Таким и должен был быть Дом Лося. Я ел по ночам кусочки его стен и верил, что

приближаюсь к Лосю. Он был богом этого места, богом его лесов, болот и

таинственных дорог. Когда он говорил мне: «Мир огромен, ему нет конца и края,

когда-нибудь ты поймешь это, малыш…» — что я мог думать о его словах, кроме

того, что мы говорим намеками о том, что известно лишь нам двоим?

Горбач молчит, затаив дыхание.

— Через много лет, — продолжает Слепой, — я пришел в ужас, когда понял, что он

здесь вообще не при чем. Что он не создатель этого места, не его бог, что все

это существует помимо него, что то, что я считал нашей общей тайной, принадлежит

только мне одному. Потом оказалось, что не только мне, но меня это уже не

утешило. Ведь главным для меня был он. А он ничего не знал. Жил себе на Дневной

Стороне, жил тут и умер, а Дом не защитил его, как защитил бы меня, потому что я

был его частью, а Лось — нет. Дом не отвечает за тех, кого не пускает в себя. Он

не отвечает даже за тех, кого впустил. Если они заблудились, не вовремя

испугались или не испугались вовремя, а особенно за тех, кто думает, что видит

сны, в которых можно умереть, а потом проснуться. За таких, как ты. Считающих

его Ночную Сторону сказкой. Она вся усеяна их костями и черепами, их истлевшей

одеждой. Каждый сновидец считает, что это место принадлежит ему одному. Что он

сам его создал, что ничего плохого с ним здесь не случится. Чаще всего случается

именно с ними. И они просто однажды не просыпаются.

Горбач громко сглатывает слюну.

— А ты? — спрашивает он. — Ты с самого начала знал, что это не сон?

— Я не видел снов до того, — сухо отвечает Слепой. — Я, если ты помнишь,

незрячий.

Горбач копошится на своей ветке, меняя позу. Щелкает зажигалкой. Щелкает и

щелкает, много раз, пока вокруг не расплываются сладковатые облачка с ванильным

запахом.

— Так я Прыгун? — спрашивает Горбач невнятно. Ему мешает трубка, зажатая в

зубах. Вытащив ее, он признается:

— Меня всегда смешило это слово.

Слепой пожимает плечами.

— Можешь называть себя иначе. Суть от этого не изменится.

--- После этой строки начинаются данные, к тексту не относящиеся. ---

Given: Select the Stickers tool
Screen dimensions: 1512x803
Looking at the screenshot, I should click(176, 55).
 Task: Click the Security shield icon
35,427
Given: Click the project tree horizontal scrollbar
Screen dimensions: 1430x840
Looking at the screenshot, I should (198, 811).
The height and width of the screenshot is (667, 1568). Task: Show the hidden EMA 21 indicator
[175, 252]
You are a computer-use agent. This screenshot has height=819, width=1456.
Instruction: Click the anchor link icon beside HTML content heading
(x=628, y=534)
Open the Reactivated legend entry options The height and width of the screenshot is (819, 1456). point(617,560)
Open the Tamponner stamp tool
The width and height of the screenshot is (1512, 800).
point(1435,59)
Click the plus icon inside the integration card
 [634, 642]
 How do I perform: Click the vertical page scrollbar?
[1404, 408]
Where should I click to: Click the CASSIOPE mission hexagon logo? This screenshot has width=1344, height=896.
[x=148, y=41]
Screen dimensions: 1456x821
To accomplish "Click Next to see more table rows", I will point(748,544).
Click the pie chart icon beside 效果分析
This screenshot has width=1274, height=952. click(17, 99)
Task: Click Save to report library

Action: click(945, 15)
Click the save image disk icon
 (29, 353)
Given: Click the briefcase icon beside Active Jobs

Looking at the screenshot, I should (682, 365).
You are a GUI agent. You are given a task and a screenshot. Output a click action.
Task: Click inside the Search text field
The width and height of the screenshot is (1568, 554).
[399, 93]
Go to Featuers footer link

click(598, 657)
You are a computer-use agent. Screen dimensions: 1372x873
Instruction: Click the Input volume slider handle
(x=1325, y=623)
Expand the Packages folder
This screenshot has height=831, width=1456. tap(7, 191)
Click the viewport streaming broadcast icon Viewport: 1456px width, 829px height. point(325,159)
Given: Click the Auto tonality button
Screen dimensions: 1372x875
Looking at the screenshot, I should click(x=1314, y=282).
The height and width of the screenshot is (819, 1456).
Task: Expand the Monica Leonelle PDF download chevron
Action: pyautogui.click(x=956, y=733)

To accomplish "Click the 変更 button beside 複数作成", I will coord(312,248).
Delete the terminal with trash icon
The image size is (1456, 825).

— А то маленькое чудовище, которое…

— Это Крестная, — перебивает его Слепой. — Мне пришлось ее туда затащить, и не

моя вина, что она превратилась в то, во что превратилась. Я оставил ее у тебя,

чтобы ты, наконец, проснулся.

Горбач молчит так долго, что Слепому начинает казаться, он уже не заговорит

никогда. Дыма больше нет, трубка, должно быть, погасла.

— Черт, — наконец говорит Горбач. — Я знаю, что ты не врешь, но поверить в это

все равно не смогу. Это правда, то, что болтают про нее и Стервятника?

— По большей части, — отвечает Слепой, вставая.

— Она здорово меня искусала.

— Знаю.

Горбач тоже встает.

— И ты влез сюда, только чтобы мне все это объяснить? — недоверчиво спрашивает

он.

— Нет. Я влез сюда, чтобы попросить тебя сыграть мне. Мне нужен флейтист в

выпускную ночь. Кто-то, кто и Прыгун, и играет на флейте.

— Зачем? — судя по тону, Горбач догадывается зачем, и ему это вовсе не нравится.

— Чтобы увести Неразумных.

Слепой догадывается, что Горбач смотрит на него с ужасом.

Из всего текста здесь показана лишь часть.